W Kijowie rozmowy prowadzą szefowie dyplomacji Polski, Francji i Niemiec Radosław Sikorski, Laurent Fabius i Frank-Walter Steinmeier. - Między innymi ustalono z prezydentem Janukowyczem gotowość do wcześniejszych wyborów prezydenckich i parlamentarnych, które miałyby się odbyć jeszcze w tym roku - zarówno prezydenckich, jak i parlamentarnych - podał premier.

Jak dodał, ustalono też "gotowość do tworzenia rządu jedności narodowej w ciągu najbliższych 10 dni i do zmiany konstytucji do lata tego roku". Tusk zastrzegł jednak, że trudno te ustalenia z Janukowyczem traktować jako poważne. - Doświadczenie mówi nam, że zobowiązania zaciągane przez administrację ukraińską rzadko są realizowane. Trudno się zatem dziwić, że na Majdanie czy w Kijowie te propozycje są przyjmowane ze sceptycyzmem czy ostrożnością najdelikatniej mówiąc - powiedział.

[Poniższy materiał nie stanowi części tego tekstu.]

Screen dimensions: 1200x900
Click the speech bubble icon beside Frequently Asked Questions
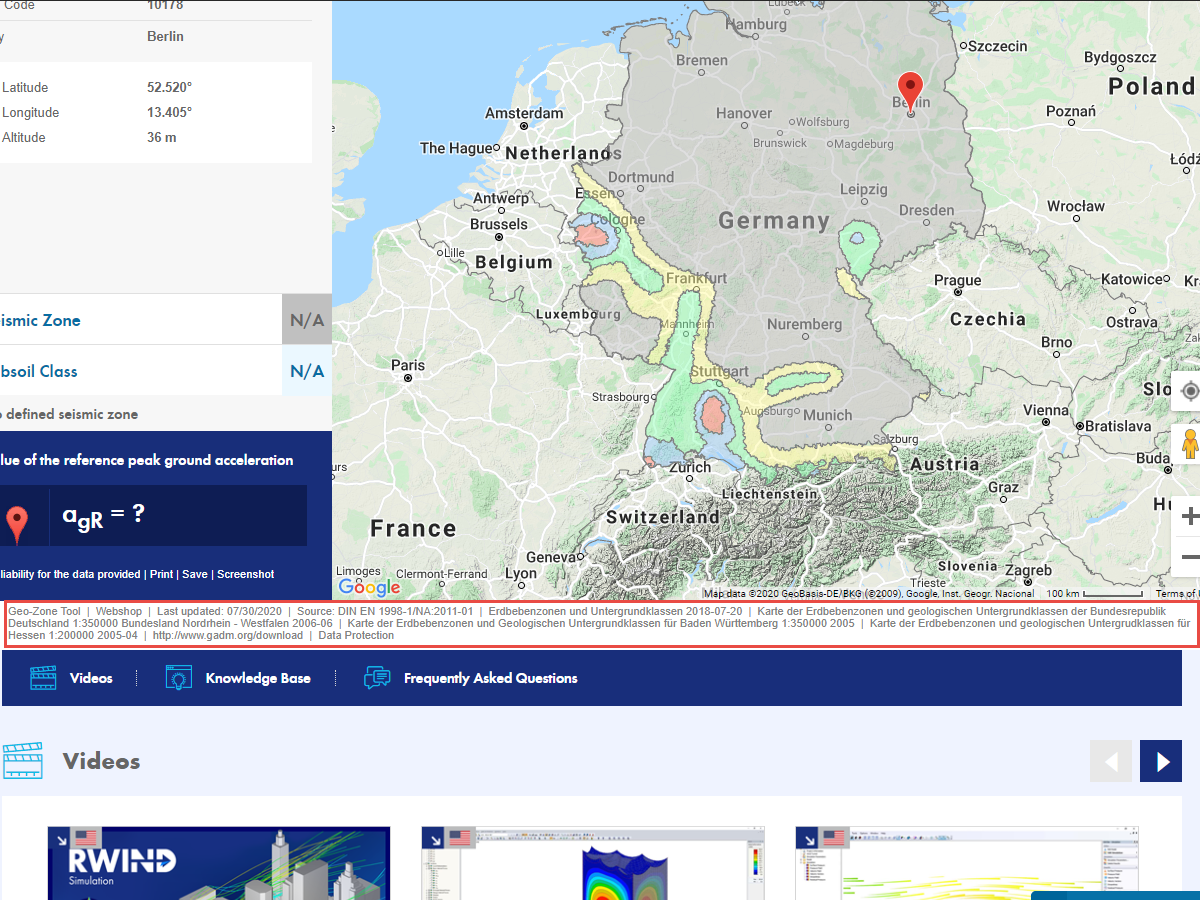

- To jest z grubsza zarys dokumentu, który w tej chwili jest analizowany przez liderów opozycji - dodał Tusk. Przekonywał, że trwają poszukiwania rozwiązań, które przede wszystkim uchronią Ukraińców od rozlewu krwi.

Liczba ofiar czwartkowych walk w centrum Kijowa przekroczyła 70 - podały służby medyczne ukraińskiej opozycji; według źródeł oficjalnych od wtorku zginęło 67 osób. Władze Kijowa zaapelowały do mieszkańców o zachowanie ostrożności i pozostanie w domach.